If you think this is going to be some left-wing rant from an anti-capitalist ideologue, you would be dead wrong. I have spent more than 50 years of my professional life as the owner of several businesses. I understand that capitalism, flawed as it might be, is the best system we have. I am entrepreneurial to the core. I have put my own money at risk numerous times to develop and build businesses. But it is my interest in seeing this economic system work that brings me to this conclusion. The private sector has brought down our economy, and it must be called out on this failure — especially if we are to make things better going forward.

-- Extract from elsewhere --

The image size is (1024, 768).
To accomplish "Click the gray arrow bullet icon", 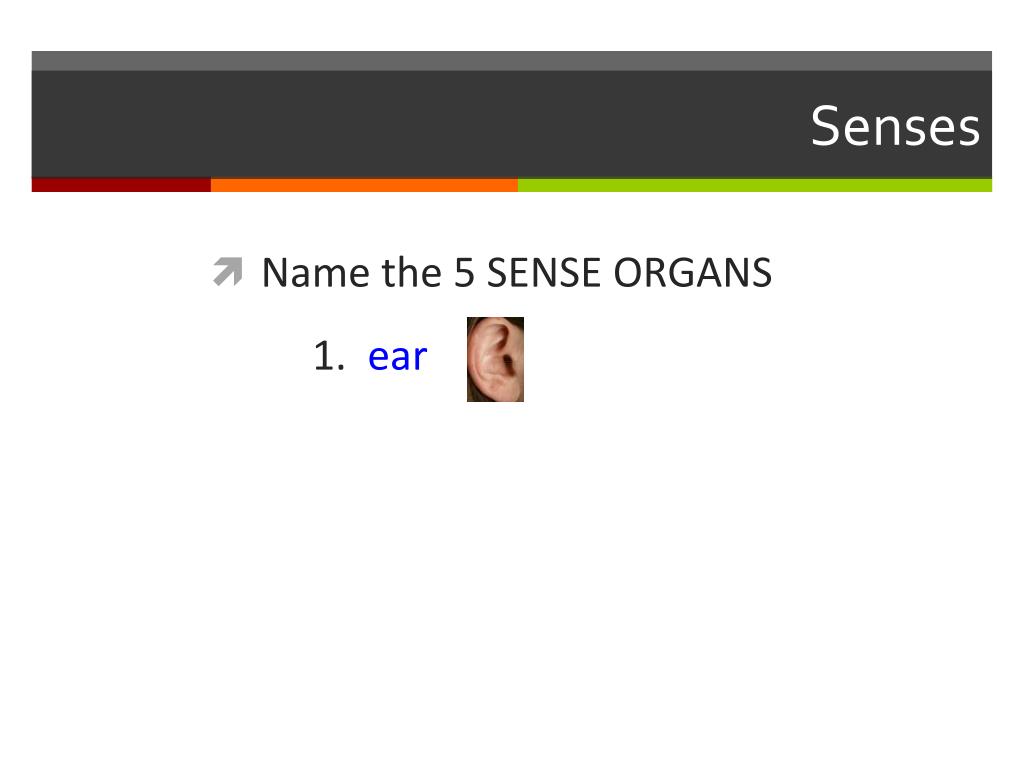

Let’s start with the far right’s claims that it is government interference, and especially taxation, that is impeding our recovery. This just has no basis in fact. The truth is there is nothing — nothing at all — that is preventing, obstructing, retarding or impeding American business from creating jobs, except American business itself. Taxes have been low. Interest rates are low. Regulation is provably lax. Major American corporations are loaded with cash, but they have learned that they can scrape along with higher productivity by stressing their existing staff, rather than by adding jobs. Another possible use of their resources is to buy businesses (or buy back their stock) with their cash — a consolidation which does not add jobs, but more likely eliminates them.

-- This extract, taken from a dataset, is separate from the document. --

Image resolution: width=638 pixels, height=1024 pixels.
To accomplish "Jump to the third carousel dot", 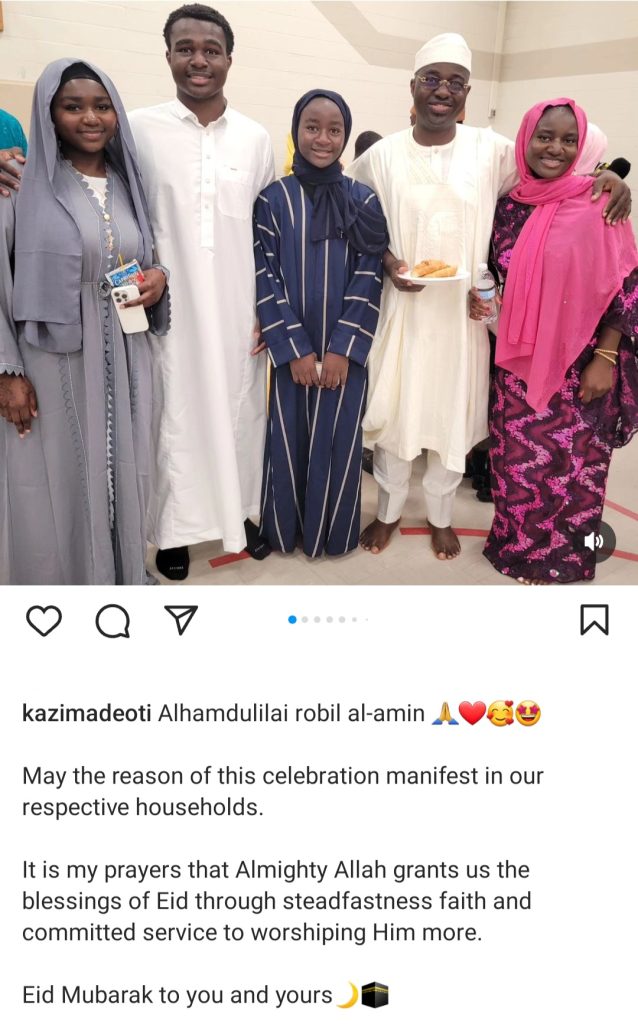I will (317, 619).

What, then, about the claim that it is taxes that are job destroyers. American businesses actually have been operating under all the Bush administration tax cuts for 10 years now, and look where that action has taken us. Job creation is sparse, deficits have soared, and no new taxes have been imposed. The argument is disingenuous.

What about the effects of ‘uncertainty’?
Conservatives and the business community make the claim that “uncertainty” is harming job creation. Give me a break. If you think today’s environment is “uncertain,” you did not live in the Great Depression (or many others in our history). You missed World War II. You forgot about the times when mortgage rates got up to 20 percent. You skipped the turmoil and discontent of the Vietnam War. In fact, in the context of history, today’s times are more tranquil and predictable than most. “Uncertainty” is a cop out.

But what about all those onerous government regulations that impede business? This year alone we have had an egg recall that sickened hundreds. A horrible mine disaster. An oil spill that damaged an entire Gulf. A sparsely regulated health-are industry that brought us mediocre care with exorbitant prices. And the worst one of all that festered for decades, and came to the fore in the Bush years: a Wall Street collapse that brought our economy to its knees. Over regulation? Not only is there no evidence of this, more likely there has been lax regulation in recent years that has put our citizens, our environment, and our economy at risk. The real issue here is that the private sector has little incentive to self-regulate, and strong incentive for laissez faire.

Well, regulation aside, perhaps the government is just too intrusive and obstructive — a claim we hear constantly in this election year. There is an irony here that needs to be called out. Starting with the Wall Street meltdown, when it appeared that our nation’s economy was about to collapse, the Bush administration came to Congress and literally begged for federal help to bail them out. Thus came TARP. Government interference? No, government to the rescue! It is generally conceded it saved us from dropping into a severe depression.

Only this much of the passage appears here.